No, those mounts are junk, and Ill send you better ones, that cost FAR less than from ‘the usual suspects!”

Yes, many here learned to do bodywork in the commision of their restorations: with this gang, and YouTube, you too, can become a good amateur panel beater!

I didn’t and probably wouldn’t attempt body work, but I also didn’t need it. Can you weld? It’s an essential skill for doing your own body work on these cars. It’s a big savings but also a big learning curve and a lot of hard work.

The harbor freight tool I linked to will definitely work on the lower ball joint, at least it worked on mine. It is a larger nut than the uppers. 7/8 maybe? possibly 13/16.

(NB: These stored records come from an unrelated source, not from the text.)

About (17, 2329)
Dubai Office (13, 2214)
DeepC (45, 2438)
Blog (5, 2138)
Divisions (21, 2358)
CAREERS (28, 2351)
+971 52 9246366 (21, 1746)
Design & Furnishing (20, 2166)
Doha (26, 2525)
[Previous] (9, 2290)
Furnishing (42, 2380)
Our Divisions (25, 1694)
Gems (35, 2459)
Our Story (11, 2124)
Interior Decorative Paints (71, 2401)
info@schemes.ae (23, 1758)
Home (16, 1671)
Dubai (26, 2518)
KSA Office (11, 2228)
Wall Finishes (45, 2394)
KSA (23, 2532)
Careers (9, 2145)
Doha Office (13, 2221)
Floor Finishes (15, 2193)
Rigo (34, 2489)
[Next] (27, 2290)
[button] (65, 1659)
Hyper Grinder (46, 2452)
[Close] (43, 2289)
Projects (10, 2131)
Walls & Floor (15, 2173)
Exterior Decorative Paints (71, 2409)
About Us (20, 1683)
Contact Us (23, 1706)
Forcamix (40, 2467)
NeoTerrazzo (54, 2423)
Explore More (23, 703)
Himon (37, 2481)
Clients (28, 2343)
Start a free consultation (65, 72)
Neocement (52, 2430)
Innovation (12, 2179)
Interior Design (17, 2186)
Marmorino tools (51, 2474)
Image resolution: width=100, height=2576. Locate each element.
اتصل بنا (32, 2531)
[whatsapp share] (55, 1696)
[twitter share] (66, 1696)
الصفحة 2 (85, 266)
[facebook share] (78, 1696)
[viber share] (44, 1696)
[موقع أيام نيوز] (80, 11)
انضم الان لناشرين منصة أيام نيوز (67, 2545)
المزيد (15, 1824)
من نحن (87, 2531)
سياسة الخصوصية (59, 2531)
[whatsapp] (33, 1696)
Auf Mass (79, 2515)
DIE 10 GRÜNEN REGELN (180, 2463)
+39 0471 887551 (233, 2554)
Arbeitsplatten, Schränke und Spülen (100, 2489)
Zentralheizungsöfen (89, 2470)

Previous to my E-Type I had never even considered panel beating and lead work. After reading and Youtubing and help from Chuck at Monocoque Metalworks I undertook the panel beating. Came out ok BUT my plan is only to get the big stuff done that I wouldn’t trust a body shop to do. I have replaced panels, I have welded in fender bits, and I have replaced rusted out holes. I have also replaced tons of bondo with solid steel. I will be undertaking painting the underside of the bonnet this weekend again because I want it done right AND the paint doesn’t have to be absolutely perfect. As to the exterior finish work, I want it done by someone who does it for a living.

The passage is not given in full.